**Consignes**.
**A)** D'après le texte sur l'association Décoloniser les arts, chez quel éditeur et à quelle date a paru son premier ouvrage ?
**B)** Poursuivez le texte sur l'association Décoloniser les arts à partir de sa dernière phrase.

Donner une visibilité sensible à une parole invisibilisée*
Lundi 17 décembre, à La Colonie, 200 personnes étaient rassemblées pour écouter Maya Cousineau-Mollen et Kim O'Bomsawin, deux femmes des Premières Nations du Canada, à l'invitation de l'association Décoloniser les arts.
Pourquoi se retrouver dans ce lieu, avec ces femmes en particulier ? Qu'est-ce que Décoloniser les arts voulait dire en organisant cette rencontre dans le cadre de son "Université Décolonisons les arts", initiée depuis octobre 2018 ?
Il faut tout d'abord en revenir à ce que veut signifier l'association Décoloniser les arts.
Notre association adresse la question des récits et des représentations, en relation avec l'histoire coloniale, les histoires des colonisations dont les sociétés dans lesquelles nous vivons aujourd'hui sont directement issues et encore fortement imprégnées. Dans les arts, la représentation des cultures, des événements passés et présents pose problème à d'innombrables niveaux.
Nous pouvons tous et toutes comprendre, de façon quasi instantanée, qu'une certaine vision des populations minorées dans le cinéma et la télévision en France contribue à renforcer un certain nombre de préjugés, d'idées toutes faites : ainsi, l'ouvrage Noire n'est pas mon métier, qui expose très clairement toutes les situations où, dans le cinéma, les préjugés enferment les interprètes noires dans des schémas de pensée , les réduisant à des rôles de "nounou", de "servante", de "prostituées", cet ouvrage a été très bien accueilli.
L'exemplification aide à la compréhension de ce que l'association Décoloniser les arts théorise dans son premier ouvrage publié en septembre 2018 aux éditions de l’Arche : Décolonisons les arts !
Nous disons qu’il est temps de mettre un terme au racisme et aux préjugés qui exsudent de nombre de créations contemporaines. Ce racisme n'est pas moral, nous n'accusons pas des individus qui seraient méchants ou mal-élevés. Une telle explication individualisée d'un phénomène social, politique, historique, ne nous intéresse pas car elle ne problématise pas la question, ne relie pas les phénomènes racistes contemporains à la longue histoire du racisme, aux causes économiques qui ont présidé à sa théorisation, au désir de domination d’un groupe sur le reste de l’humanité qui a été martelé par les plumes les plus en vue du 19e siècle et dont les traces inconscientes sont encore à l’œuvre.
Alors, que visons-nous ?

**Données enregistrées**.
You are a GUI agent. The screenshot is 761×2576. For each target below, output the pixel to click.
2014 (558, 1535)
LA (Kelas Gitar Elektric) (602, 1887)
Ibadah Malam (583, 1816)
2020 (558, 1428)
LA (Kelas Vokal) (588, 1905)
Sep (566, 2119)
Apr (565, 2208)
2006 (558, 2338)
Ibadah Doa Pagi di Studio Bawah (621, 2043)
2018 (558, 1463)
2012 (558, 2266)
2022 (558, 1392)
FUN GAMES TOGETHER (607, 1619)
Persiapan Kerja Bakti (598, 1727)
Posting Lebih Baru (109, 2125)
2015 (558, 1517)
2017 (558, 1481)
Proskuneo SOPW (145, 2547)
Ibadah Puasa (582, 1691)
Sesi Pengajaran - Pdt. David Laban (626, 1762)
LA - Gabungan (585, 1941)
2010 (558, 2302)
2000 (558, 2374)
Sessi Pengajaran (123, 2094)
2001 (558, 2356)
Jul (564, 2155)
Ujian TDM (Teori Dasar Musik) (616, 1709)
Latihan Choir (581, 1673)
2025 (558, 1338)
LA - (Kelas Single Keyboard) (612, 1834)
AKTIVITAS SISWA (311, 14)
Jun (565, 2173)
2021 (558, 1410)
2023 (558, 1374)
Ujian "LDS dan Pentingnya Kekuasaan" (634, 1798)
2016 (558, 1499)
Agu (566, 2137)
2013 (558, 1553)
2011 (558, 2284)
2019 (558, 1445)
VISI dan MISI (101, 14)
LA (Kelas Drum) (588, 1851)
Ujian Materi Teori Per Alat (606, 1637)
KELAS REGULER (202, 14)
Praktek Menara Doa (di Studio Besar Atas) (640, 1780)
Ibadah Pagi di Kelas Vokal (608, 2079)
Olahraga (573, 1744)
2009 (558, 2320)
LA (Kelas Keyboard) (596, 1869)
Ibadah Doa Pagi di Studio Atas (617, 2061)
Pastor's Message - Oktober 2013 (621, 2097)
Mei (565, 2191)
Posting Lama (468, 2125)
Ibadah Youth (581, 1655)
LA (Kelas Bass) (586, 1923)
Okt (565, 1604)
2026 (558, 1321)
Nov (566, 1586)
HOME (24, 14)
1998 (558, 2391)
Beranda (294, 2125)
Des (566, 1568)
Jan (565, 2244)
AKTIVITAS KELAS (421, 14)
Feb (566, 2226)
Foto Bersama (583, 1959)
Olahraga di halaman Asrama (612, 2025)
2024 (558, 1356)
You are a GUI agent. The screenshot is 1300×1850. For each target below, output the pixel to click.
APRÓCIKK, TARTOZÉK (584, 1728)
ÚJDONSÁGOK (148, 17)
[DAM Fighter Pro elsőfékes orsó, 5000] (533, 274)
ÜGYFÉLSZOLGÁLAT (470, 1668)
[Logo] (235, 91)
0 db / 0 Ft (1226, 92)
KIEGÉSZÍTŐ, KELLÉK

**Réponses par consigne**.
**A)** Aux éditions de l'Arche, en septembre 2018.

**B)**
Nous visons le déchoukage (selon l'expression haïtienne qui signifie "déraciner") de la pensée issue de l'esclavage et de la colonisation. Réduire les individus à des raccourcis, occulter des pans entiers de l'histoire de nos pays, raconter de façon biaisée cette histoire, ôter la parole à ceux et celles qui veulent exprimer cette part de l'histoire de l'intérieur, de ce qu'ils et elles vivent et ont vécu, de façon intime, en leur opposant leur "non-expertise" artistique, leur "non-excellence", privilégier - tout d'abord financièrement et grâce à l'attribution d'une notoriété jamais remise en question - des paroles devenues institutionnelles et qui refusent de se renouveler dans leur façon d'adresser ces questions, tout cela contribue à perpétuer des schémas de pensée colonialistes.
L'humanisme ne suffit plus. Il a eu de beaux jours. Nous y avons tous et toutes cru. Mais un humanisme qui ne se questionne pas, qui s'appuie sur des habitudes de pensée, qui répète, comme une vieille horloge qui ne sait pas qu'elle n'est plus à l'heure, les vieilles antiennes d'un universalisme depuis longtemps borgne et boiteux ayant grand besoin d'être réparé, un tel humanisme ne produit plus les transformations dont nos sociétés ont besoin. Telles sont les raisons pour lesquelles nous nous retrouvions hier à la Colonie(barrée).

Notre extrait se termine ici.